• _TO BE DONE_:
Write the next part of the passage comparing the politics of France and England, beginning after its final sentence.

• _SOURCE DOCUMENT_:
The peasant strikes the keynote. It is not Paris which dictates its politics to France: it is France (that is to say, the countryside and the little towns) which dictates its politics to Paris. The majority of deputies, meeting in the Palais Bourbon, see, in their mind’s eye, not the towers and monuments and busy boulevards of the metropolis, but the fields and villages which they represent. France has initiated mighty movements in the world, but France in politics is essentially conservative. We have to reckon with the simple thought of the peasant who demands that Germany shall pay, as France paid after 1871, out of treasures hidden in a woolen stocking, without troubling about modern modalities; and who cannot see the need of renewed relations between France and an outlandish Russia.
Curiously enough, England is still regarded as an island. The fact is, of course, that it is France which is an island. We must not allow ourselves to be misguided by the map. England is indissolubly embedded in the centre of the Continent. France is, as it were, economically withdrawn from the Continent. France can wrap herself, if she pleases, as in a cloak, and ignore the outside world. Geography may be an exact science, but it is often untrue. For England, dependent upon industry, upon foreign markets, upon the widest possible diffusion of her commerce, every closed door is a disaster, every outlawed country is a lost customer.

(Word and element location lines)
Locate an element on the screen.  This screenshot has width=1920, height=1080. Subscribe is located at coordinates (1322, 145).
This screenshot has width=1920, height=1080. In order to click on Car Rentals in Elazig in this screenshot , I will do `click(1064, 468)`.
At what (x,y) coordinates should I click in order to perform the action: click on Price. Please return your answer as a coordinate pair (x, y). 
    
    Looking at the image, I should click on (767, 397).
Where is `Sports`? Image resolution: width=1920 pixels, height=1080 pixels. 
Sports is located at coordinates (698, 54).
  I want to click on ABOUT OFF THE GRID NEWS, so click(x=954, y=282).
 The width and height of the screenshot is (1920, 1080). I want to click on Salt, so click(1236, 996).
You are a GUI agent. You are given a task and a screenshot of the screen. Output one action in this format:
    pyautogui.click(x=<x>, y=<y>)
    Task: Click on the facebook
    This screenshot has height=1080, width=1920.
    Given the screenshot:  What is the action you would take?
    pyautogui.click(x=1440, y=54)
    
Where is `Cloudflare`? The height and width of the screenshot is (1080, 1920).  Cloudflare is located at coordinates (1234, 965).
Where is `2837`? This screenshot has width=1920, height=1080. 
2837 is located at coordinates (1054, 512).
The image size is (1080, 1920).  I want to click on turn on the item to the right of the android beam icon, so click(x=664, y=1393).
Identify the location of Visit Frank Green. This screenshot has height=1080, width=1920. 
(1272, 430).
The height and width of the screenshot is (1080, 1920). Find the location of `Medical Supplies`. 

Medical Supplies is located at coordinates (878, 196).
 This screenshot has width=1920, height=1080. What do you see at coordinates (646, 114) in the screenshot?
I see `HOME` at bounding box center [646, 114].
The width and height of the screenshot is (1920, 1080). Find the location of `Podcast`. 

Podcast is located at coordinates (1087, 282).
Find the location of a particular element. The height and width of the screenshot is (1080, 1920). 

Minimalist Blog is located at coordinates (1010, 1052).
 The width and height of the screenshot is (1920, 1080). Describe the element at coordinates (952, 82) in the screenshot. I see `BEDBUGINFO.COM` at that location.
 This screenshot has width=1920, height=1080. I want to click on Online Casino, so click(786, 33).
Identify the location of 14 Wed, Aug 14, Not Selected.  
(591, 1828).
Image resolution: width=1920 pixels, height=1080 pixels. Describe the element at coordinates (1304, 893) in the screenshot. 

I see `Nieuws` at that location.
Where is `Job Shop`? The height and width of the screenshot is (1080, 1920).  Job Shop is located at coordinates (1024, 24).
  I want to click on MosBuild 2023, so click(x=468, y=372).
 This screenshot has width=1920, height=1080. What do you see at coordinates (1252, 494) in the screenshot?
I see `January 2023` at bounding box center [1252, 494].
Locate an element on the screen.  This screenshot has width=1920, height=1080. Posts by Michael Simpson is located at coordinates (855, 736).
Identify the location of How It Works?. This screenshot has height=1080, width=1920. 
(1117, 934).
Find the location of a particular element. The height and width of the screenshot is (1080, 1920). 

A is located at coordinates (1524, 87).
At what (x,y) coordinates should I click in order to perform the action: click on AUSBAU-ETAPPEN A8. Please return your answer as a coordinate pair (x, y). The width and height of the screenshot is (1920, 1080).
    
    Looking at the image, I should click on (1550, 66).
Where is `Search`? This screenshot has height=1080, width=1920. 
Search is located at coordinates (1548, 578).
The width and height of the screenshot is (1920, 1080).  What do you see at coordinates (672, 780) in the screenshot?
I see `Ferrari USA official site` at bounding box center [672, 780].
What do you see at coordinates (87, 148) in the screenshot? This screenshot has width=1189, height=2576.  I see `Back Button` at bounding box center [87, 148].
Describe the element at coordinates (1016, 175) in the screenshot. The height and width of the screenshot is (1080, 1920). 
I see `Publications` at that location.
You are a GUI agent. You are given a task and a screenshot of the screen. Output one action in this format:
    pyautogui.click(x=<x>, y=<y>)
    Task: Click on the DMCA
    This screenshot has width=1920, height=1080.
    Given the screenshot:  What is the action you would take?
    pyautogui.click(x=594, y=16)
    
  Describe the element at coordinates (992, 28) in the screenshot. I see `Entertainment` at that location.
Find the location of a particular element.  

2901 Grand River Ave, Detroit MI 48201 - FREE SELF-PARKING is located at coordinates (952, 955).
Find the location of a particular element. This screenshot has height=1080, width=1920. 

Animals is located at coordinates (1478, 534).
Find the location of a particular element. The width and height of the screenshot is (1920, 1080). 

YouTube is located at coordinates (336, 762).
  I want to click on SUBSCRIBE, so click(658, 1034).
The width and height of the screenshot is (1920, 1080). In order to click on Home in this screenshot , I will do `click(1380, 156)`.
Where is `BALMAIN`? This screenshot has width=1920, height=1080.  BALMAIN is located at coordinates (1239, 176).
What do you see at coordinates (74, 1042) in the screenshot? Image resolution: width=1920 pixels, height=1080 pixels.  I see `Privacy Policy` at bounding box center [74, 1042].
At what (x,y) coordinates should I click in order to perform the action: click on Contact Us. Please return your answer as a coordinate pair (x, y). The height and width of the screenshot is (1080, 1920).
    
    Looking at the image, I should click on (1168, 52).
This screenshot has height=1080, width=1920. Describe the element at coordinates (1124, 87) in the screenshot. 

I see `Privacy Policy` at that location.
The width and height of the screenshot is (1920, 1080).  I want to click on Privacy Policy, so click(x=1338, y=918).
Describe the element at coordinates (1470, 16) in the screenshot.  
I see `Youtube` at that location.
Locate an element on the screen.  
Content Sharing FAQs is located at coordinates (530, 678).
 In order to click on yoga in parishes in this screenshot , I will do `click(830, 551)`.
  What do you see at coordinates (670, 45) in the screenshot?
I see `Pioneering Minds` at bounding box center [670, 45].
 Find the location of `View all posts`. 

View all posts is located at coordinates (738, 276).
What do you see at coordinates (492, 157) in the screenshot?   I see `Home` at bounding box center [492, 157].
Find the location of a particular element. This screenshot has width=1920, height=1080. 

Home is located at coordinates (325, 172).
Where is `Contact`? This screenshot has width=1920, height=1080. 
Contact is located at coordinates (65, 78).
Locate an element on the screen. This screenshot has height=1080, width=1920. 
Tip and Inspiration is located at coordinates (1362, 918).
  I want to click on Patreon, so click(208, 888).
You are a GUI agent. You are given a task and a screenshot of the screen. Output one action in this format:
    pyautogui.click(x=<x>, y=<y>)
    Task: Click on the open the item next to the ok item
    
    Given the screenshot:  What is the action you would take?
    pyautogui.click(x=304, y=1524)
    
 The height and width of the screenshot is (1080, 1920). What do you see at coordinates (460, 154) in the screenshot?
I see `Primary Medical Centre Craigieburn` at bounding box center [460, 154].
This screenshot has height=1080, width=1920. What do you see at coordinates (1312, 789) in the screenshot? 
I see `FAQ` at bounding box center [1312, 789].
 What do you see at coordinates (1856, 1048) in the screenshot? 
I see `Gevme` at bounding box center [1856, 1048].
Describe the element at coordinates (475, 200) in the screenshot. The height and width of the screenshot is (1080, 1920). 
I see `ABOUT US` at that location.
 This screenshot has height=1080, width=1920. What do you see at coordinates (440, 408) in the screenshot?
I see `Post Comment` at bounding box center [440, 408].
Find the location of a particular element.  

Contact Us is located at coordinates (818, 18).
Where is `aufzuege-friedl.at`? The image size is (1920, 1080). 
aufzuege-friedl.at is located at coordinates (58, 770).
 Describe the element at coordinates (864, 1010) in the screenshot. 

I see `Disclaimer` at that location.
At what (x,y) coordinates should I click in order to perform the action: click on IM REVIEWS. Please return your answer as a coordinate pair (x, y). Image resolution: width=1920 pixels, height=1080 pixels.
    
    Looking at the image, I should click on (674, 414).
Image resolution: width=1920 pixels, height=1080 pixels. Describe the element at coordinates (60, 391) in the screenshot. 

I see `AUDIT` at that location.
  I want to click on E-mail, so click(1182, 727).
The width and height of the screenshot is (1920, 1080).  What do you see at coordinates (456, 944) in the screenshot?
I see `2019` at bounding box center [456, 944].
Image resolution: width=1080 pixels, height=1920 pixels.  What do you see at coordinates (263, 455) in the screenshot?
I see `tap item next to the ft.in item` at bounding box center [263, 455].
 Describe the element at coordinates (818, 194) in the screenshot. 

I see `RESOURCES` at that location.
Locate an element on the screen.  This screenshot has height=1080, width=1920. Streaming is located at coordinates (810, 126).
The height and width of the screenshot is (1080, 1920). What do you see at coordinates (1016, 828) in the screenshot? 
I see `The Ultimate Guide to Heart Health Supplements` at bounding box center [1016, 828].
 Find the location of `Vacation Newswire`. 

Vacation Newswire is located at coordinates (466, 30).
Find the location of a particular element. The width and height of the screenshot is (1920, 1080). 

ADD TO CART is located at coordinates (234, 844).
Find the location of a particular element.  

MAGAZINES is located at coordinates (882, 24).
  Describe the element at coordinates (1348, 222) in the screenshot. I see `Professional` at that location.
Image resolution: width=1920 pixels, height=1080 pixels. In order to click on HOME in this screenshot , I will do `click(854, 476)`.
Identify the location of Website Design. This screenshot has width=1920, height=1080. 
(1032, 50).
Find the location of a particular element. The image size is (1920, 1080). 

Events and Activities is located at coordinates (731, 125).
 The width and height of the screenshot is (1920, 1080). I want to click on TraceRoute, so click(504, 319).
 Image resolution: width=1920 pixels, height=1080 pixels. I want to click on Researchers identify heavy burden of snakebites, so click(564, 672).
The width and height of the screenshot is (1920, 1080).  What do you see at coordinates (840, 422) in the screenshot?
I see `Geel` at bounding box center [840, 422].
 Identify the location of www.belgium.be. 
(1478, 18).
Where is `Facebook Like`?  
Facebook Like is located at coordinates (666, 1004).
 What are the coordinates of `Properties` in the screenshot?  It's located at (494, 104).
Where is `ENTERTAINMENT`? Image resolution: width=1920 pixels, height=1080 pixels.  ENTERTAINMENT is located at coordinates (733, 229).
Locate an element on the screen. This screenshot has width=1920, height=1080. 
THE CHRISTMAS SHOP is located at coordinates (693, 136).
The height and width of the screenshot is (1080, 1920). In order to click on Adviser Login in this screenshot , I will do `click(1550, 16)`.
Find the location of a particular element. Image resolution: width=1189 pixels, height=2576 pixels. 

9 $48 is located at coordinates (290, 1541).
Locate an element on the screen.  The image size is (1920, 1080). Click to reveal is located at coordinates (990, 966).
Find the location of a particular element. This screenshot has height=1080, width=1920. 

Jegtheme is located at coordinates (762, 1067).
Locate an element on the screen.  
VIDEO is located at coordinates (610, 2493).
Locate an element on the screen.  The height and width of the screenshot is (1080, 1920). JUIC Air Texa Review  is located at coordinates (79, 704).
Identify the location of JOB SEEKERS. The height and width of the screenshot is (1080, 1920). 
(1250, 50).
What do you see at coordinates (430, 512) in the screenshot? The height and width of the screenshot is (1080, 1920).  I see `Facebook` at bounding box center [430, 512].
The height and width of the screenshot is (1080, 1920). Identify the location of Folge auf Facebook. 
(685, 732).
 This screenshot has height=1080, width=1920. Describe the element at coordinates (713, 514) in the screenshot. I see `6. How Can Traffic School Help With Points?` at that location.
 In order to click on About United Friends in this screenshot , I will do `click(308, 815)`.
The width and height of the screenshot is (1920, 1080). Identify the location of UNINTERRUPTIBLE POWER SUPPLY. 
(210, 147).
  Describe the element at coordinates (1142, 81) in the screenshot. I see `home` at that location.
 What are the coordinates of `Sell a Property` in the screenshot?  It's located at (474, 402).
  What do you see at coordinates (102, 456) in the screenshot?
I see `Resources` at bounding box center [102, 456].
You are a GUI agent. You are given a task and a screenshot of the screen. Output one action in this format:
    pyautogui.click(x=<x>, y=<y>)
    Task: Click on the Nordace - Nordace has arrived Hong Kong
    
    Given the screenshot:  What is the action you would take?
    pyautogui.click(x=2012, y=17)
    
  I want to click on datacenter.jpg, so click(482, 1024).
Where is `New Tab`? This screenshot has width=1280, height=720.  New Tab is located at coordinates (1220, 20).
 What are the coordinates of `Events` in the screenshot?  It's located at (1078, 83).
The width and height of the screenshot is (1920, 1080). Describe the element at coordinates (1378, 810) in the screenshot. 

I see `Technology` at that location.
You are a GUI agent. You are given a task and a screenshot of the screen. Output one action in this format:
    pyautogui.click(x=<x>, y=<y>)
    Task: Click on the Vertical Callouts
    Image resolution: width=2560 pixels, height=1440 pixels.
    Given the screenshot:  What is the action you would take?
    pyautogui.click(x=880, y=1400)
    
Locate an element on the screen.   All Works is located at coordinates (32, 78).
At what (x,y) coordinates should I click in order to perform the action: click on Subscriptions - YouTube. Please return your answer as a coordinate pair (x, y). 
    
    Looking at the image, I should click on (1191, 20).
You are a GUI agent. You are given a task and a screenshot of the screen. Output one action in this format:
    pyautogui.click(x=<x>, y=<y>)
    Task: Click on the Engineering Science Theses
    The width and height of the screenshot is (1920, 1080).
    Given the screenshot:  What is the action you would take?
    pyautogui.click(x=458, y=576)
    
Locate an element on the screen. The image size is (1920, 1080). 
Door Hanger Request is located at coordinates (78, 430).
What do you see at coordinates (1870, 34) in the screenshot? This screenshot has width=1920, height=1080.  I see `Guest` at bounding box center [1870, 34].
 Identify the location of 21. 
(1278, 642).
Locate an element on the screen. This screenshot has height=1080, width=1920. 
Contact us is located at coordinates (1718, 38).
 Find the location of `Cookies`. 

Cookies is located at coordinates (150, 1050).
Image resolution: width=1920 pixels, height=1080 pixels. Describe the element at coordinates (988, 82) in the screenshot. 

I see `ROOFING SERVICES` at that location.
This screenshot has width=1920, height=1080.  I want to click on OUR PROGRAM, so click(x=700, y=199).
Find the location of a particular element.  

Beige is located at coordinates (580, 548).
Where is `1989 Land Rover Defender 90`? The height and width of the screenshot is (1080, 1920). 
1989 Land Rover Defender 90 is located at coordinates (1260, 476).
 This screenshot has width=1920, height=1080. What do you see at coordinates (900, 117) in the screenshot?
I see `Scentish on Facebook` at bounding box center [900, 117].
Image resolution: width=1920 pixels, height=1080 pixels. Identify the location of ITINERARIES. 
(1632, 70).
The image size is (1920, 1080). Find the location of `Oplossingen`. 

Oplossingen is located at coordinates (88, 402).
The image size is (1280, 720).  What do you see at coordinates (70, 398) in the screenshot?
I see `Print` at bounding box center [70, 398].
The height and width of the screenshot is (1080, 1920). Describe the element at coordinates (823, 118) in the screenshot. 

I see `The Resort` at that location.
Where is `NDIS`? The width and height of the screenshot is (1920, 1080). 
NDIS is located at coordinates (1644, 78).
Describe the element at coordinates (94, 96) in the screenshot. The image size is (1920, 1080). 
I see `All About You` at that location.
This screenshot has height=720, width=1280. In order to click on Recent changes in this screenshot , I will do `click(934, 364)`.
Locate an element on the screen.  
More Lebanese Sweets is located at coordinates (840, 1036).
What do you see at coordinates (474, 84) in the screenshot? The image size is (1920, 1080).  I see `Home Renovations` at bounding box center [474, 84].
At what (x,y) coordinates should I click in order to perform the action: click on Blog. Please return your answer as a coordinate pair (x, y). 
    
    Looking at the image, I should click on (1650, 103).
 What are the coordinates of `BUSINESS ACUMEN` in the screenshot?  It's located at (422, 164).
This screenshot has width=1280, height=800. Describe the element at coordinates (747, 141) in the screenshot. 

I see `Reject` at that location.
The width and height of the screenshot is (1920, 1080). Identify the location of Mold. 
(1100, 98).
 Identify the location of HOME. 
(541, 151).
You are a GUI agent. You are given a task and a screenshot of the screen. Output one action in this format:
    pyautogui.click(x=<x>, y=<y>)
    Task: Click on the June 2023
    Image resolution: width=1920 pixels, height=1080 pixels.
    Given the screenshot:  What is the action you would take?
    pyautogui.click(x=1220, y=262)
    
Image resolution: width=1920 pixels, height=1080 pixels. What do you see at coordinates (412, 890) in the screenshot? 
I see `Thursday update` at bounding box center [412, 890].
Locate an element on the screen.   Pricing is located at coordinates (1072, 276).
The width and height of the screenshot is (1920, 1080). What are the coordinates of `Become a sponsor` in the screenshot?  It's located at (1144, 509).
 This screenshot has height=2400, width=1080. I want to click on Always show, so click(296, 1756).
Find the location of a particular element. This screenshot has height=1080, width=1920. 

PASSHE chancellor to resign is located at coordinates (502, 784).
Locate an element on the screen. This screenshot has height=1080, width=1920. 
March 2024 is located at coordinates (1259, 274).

• _FINAL RESULT_:
It was all very well, during the period of excitement which followed the war, to demand the uttermost farthing from Germany; but now England, forgetting her own attitude of three years ago, wants to wipe off her bad debts and begin afresh. Germany is as good a dealer with whom to have dealings as any other — and better. It is with great perplexity that England observes that France cannot agree to this placid repudiation of the Versailles Treaty, to which England was a party so short a time ago. England’s forgiveness of Germany is not dictated, of course, by any noble application of the precepts of Christianity — it is dictated simply by necessity. There is much common sense in this inconsistency. But it is, perhaps, asking too much, that France should, as a matter of course, follow her.
France, indeed, stands precisely where she stood in 1919. She continues to point to her ruined North, her unbuckled budgets; and she states with some truth that the alternatives for her are German payments and French bankruptcy. That is putting the case too high. I do not believe in the bankruptcy of France, but I do believe that financially the situation will be exceedingly difficult if money is not forthcoming, as was promised, from an outside source. Sooner or later, I even think, there must be a writing-down of debts — both internal debts and external debts. France’s problem is not so much economic as financial. Her real prosperity seems assured. She will continue to earn enough for herself to go on living comfortably. But she cannot, it seems to me, go on earning sufficient to pay off her creditors, whether they are Frenchmen or Americans; and some bookkeeping operation is necessary, which will link up German payments with French payments.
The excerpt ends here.